Grad profile: Reflecting on the past and thinking of the quantum future

Jack deGooyer, Faculty of Engineering

- June 14, 2021

This article is part of a series focusing on the grads of the Dalhousie Class of 2021. Visit our Class of 2021 virtual space to share in the excitement with our newest graduates.

As Jack deGooyer graduates from Dal's Faculty of Engineering with a specialty in electrical engineering, he does so with many memories. We caught up with Jack who shared some of his experiences about his co-op terms (one with electric vehicle maker Tesla), competitions, scholarships, mentors and friends, as well as his hopes for what the next chapter might hold.

What are some of the highlights from your time at Dalhousie?

The largest stand-out moment was probably around my third-year design project [a robotics competition] for electrical engineers. It was the day before we let our robots out on the course, and we didn’t sleep the night before, everyone was in the lab. The most memorable moment was at 6 a.m. we were all exhausted and we decided to go for a walk. We walked down to the waterfront, sat silently and we just watched the sunrise together. The water was calm, it was quiet, I could tell we were all thinking the same thing… none of us knew what was going to happen the next day in the competition. It was a very good bonding experience and one of the most memorable. Coincidentally, the next day our robot broke badly, and we had to re-do a lot of work to fix things. I know this is going to be a memory that always comes back to me.

What’s the most exciting thing about graduating?

Feeling prepared— I feel a lot more prepared for things. Now that I’m at work, things are starting to fall into place and make sense. There is a self-confidence boost when you don’t feel lost in technical meetings and have a grasp on things.

Who or what influenced you the most during your studies?

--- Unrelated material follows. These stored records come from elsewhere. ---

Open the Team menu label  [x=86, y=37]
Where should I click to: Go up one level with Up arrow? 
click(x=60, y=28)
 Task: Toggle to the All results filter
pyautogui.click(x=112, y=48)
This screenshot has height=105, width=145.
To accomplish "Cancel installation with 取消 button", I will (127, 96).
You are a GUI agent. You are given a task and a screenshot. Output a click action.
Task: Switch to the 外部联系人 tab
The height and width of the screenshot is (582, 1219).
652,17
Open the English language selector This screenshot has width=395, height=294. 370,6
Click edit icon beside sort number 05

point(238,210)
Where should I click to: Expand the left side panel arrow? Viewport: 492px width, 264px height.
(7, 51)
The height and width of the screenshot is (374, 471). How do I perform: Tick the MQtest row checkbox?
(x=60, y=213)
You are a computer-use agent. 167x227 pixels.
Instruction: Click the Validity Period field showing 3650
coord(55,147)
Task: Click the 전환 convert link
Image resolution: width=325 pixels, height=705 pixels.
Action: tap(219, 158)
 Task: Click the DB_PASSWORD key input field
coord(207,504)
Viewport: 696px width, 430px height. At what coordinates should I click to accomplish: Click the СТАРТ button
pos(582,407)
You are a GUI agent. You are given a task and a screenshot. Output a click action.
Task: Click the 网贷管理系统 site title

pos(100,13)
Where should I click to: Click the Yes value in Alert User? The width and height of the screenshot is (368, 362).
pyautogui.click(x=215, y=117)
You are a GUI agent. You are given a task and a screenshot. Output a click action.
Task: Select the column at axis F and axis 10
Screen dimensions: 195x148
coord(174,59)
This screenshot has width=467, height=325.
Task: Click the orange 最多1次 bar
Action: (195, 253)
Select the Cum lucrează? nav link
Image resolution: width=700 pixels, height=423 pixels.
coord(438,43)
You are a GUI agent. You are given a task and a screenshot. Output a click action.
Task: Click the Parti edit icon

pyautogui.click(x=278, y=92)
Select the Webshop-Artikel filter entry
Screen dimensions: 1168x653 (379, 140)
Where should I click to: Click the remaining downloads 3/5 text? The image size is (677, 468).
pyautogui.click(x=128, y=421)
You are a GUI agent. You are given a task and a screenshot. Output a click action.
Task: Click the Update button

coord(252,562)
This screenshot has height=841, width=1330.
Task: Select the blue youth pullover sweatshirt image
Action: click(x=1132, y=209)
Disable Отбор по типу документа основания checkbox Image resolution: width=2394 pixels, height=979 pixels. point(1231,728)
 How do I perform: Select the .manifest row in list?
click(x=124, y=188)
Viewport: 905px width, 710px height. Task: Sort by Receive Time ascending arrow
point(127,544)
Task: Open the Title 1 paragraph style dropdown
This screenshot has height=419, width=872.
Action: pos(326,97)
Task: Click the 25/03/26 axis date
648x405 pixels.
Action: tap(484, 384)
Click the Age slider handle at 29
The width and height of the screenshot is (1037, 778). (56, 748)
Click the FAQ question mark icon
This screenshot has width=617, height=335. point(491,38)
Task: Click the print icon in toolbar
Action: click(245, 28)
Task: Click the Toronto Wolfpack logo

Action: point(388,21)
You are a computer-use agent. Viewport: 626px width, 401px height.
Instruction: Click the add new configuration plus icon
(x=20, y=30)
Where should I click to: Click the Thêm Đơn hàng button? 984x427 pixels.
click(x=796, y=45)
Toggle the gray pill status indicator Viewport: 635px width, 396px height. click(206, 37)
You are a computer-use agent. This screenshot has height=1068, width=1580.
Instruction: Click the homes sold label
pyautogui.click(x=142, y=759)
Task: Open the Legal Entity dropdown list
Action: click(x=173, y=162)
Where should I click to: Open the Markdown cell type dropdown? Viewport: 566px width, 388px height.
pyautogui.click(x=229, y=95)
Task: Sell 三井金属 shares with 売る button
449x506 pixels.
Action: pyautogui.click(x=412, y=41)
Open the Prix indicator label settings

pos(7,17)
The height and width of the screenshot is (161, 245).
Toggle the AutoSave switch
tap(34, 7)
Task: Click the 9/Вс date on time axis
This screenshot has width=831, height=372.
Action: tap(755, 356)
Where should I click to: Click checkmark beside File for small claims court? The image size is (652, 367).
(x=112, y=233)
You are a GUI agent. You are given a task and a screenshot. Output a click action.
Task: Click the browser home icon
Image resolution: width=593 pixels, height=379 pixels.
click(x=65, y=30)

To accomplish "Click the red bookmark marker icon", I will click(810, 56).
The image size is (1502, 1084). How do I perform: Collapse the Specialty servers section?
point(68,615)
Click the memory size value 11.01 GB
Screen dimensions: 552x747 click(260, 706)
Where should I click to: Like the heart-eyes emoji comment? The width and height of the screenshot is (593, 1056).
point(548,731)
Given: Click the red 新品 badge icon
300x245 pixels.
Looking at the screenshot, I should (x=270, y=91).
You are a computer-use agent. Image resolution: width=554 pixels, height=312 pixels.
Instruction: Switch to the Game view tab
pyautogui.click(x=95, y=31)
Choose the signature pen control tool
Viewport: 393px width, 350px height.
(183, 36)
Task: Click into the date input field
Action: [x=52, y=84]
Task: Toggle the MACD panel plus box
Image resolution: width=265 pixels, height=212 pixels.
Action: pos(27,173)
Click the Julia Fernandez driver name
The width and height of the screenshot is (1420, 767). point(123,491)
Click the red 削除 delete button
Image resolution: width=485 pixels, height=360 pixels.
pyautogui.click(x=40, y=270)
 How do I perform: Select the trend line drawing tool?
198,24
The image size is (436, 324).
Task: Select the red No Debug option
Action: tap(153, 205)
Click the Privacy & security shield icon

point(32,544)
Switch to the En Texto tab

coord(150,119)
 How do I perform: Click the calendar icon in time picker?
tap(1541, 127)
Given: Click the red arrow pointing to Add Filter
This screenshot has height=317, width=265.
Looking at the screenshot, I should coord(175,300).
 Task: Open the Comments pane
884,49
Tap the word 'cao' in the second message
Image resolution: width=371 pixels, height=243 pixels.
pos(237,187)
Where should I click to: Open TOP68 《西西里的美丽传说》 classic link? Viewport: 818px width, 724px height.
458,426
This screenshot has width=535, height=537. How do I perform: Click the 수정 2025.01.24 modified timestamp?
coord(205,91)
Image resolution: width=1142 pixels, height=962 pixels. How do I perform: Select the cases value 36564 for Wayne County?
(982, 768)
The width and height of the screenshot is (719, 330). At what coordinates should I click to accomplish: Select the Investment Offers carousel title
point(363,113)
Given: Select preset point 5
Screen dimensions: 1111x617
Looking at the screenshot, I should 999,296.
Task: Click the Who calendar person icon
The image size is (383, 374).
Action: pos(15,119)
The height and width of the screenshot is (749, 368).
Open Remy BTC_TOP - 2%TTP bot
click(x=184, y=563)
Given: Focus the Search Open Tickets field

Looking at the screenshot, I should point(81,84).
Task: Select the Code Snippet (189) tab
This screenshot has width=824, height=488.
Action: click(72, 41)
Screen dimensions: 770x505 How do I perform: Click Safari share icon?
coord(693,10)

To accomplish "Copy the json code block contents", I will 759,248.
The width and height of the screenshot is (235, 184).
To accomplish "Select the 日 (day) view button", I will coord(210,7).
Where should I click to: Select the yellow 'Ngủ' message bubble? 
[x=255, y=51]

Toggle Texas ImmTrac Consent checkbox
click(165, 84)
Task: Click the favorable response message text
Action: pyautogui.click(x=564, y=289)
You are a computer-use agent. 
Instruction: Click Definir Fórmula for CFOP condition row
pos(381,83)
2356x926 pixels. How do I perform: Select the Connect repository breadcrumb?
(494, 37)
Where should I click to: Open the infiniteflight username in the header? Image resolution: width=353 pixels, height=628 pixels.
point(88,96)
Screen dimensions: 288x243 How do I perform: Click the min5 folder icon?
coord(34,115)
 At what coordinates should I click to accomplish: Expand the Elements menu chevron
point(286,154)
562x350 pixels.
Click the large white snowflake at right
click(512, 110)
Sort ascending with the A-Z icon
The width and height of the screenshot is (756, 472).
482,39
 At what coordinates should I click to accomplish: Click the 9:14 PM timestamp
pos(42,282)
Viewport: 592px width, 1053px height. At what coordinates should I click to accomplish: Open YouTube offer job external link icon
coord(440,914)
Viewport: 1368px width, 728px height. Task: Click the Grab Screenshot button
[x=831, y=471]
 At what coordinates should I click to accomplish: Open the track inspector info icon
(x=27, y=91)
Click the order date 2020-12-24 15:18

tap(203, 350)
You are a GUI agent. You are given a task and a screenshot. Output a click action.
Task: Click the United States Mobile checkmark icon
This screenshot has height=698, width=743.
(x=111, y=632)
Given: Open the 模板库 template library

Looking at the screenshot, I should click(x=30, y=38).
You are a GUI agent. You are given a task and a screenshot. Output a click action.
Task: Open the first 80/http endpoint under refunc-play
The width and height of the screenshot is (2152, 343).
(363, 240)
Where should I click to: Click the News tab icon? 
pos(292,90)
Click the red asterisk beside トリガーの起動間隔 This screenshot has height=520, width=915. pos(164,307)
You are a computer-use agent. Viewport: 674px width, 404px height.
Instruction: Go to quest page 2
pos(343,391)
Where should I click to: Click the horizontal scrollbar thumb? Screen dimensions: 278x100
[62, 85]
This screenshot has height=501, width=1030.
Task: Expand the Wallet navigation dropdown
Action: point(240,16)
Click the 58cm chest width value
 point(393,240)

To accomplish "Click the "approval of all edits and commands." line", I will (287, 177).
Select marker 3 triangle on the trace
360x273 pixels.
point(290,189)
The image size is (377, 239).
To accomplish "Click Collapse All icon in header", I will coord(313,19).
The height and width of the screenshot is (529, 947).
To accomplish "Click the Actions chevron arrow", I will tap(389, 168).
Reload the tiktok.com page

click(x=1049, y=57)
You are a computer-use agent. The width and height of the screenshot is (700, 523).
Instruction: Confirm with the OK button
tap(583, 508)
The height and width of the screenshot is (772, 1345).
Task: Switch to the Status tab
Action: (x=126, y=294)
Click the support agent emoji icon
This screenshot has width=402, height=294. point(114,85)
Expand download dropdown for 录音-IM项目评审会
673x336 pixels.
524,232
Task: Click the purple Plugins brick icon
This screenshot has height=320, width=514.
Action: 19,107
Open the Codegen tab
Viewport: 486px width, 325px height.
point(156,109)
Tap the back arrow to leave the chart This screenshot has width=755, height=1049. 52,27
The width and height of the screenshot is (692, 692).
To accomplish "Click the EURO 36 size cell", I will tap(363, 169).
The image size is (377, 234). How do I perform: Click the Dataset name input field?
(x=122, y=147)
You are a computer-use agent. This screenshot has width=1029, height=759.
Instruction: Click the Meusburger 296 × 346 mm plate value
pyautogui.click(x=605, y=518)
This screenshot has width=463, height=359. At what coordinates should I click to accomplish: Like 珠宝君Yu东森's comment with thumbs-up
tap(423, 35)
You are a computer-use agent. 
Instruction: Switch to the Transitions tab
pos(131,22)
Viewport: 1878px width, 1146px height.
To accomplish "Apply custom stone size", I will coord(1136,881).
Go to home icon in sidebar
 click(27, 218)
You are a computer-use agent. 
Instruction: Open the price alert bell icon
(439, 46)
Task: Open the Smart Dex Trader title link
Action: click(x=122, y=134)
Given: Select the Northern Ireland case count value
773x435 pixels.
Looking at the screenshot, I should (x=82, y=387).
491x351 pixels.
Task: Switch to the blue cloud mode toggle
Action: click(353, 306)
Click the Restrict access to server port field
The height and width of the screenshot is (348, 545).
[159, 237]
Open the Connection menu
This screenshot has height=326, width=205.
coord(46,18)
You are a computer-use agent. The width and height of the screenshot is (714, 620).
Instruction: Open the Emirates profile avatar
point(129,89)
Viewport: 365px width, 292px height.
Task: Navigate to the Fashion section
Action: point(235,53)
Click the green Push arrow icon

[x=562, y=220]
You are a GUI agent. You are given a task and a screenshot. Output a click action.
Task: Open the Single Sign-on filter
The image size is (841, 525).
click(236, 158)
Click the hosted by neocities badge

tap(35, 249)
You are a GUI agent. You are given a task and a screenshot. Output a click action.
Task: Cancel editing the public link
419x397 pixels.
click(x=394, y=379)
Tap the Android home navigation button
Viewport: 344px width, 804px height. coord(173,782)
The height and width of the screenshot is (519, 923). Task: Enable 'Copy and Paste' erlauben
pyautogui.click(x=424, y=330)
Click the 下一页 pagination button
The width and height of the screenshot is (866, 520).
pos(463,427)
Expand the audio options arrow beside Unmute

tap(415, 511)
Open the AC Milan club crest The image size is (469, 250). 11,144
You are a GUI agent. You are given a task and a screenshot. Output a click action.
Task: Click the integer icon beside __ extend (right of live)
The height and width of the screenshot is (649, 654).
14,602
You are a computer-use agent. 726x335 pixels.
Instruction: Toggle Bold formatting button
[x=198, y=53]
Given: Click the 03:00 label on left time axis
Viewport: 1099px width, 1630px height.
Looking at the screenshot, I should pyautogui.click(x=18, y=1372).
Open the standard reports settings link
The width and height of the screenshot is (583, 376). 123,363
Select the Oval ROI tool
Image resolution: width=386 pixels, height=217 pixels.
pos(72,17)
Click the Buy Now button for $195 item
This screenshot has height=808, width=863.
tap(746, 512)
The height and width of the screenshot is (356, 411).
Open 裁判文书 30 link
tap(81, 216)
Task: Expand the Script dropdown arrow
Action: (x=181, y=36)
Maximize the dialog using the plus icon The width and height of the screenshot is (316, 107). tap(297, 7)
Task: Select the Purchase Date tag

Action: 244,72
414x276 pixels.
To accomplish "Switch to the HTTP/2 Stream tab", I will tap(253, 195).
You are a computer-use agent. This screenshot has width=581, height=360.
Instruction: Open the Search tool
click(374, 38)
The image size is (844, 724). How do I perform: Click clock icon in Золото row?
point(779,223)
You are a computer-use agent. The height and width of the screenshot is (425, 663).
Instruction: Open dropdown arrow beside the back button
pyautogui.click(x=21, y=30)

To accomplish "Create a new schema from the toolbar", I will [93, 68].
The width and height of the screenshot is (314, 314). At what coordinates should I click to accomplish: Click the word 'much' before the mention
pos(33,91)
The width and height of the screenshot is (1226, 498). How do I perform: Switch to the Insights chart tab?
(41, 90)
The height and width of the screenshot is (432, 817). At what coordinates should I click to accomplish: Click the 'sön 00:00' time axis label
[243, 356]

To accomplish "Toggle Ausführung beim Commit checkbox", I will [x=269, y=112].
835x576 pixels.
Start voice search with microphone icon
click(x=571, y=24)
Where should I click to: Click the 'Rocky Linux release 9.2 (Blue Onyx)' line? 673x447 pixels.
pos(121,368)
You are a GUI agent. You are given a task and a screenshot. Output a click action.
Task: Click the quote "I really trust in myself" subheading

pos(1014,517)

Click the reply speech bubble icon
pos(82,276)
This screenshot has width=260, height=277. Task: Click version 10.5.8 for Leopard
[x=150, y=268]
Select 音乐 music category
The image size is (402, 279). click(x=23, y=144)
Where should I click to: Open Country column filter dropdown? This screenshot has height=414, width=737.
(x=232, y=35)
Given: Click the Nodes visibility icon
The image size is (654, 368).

From the professor side Jeff Dahn, Jean-Francois Bousquet, Yuan Ma. Those professors went above and beyond. They all gave me positions to work part-time/full-time in their laboratories and that had a huge impact on my studies. When I was applying for my first co-op all of my experiences could relay with them, and I wouldn’t be where I am if it wasn’t for them.

Karyn Hemsworth, from Student Engagement, helped me find my footing with leadership roles at Dal. Most importantly, the friends that I made at Dalhousie were the most phenomenal people I think I might ever meet in my entire life. When you graduate with your best friend being a Rhodes Scholar, friends working around the world, working at the top companies and institutions that really is amazing.

During your time at Dal, you received a Schulich Leader Scholarship. Is there anything you would like to share about the impact that had?

Besides giving me financial stability throughout my undergraduate degree it allowed me to meet with the other Scholars and have a built-in mentorship system during my years at Dal. Having a mentor in their fourth or fifth year, when I first showed up, helped me establish myself and encouraged me to take on leadership roles in my first few years at Dalhousie. That was one of the biggest things— the scholarship is one piece with all the financial help it provided, but additionally, the ability to meet all of the other Schulich Leaders was very valuable.

You had some unique co-op experiences; How did those impact your education, and what did you learn there that you’ll apply after graduation?

I had a co-op with Tesla — where I am still currently working as an intern — that was supposed to take me to California. With the global pandemic that didn’t happen, and California came to me virtually. The co-op at Tesla worked me very hard and I got to see what it was like to work in a fast-paced environment. It was a tough job with more responsibilities than I’ve ever had in a position. Working there prepared me now for working post-graduation and I’ve developed a lot as a person.

The other internship, that I also give a lot of credit to was a 4-month internship at TRIUMF, which is a particle accelerator connected to UBC. My supervisor there Kenji Kojima, who received a top co-op employer award in 2020, really helped me with establishing my ability to think critically and scientifically when it comes to creating design and processes. He was instrumental in my decision to pursue my master’s in quantum information.
Overall, co-op provided me with a lot of self-confidence and the feeling that I’m capable of making change.

Now that you have graduated, What’s next for you?

I will be doing a Master’s of Applied Science at the University of Waterloo focusing on photo sources and detectors with applications towards quantum computing. At Waterloo I’m proud to be receiving every entrance scholarship offered; Engineering Excellence Fellowship, the Dean’s Entrance Award, the NSERC CGS-M, President Graduate Scholarship and I was offered the Queen Elisabeth II Graduate Scholarship. Quantum computers are where the future is heading. We might have, in 50 years, something very wild. I see it as a way to try to have a positive impact on the world.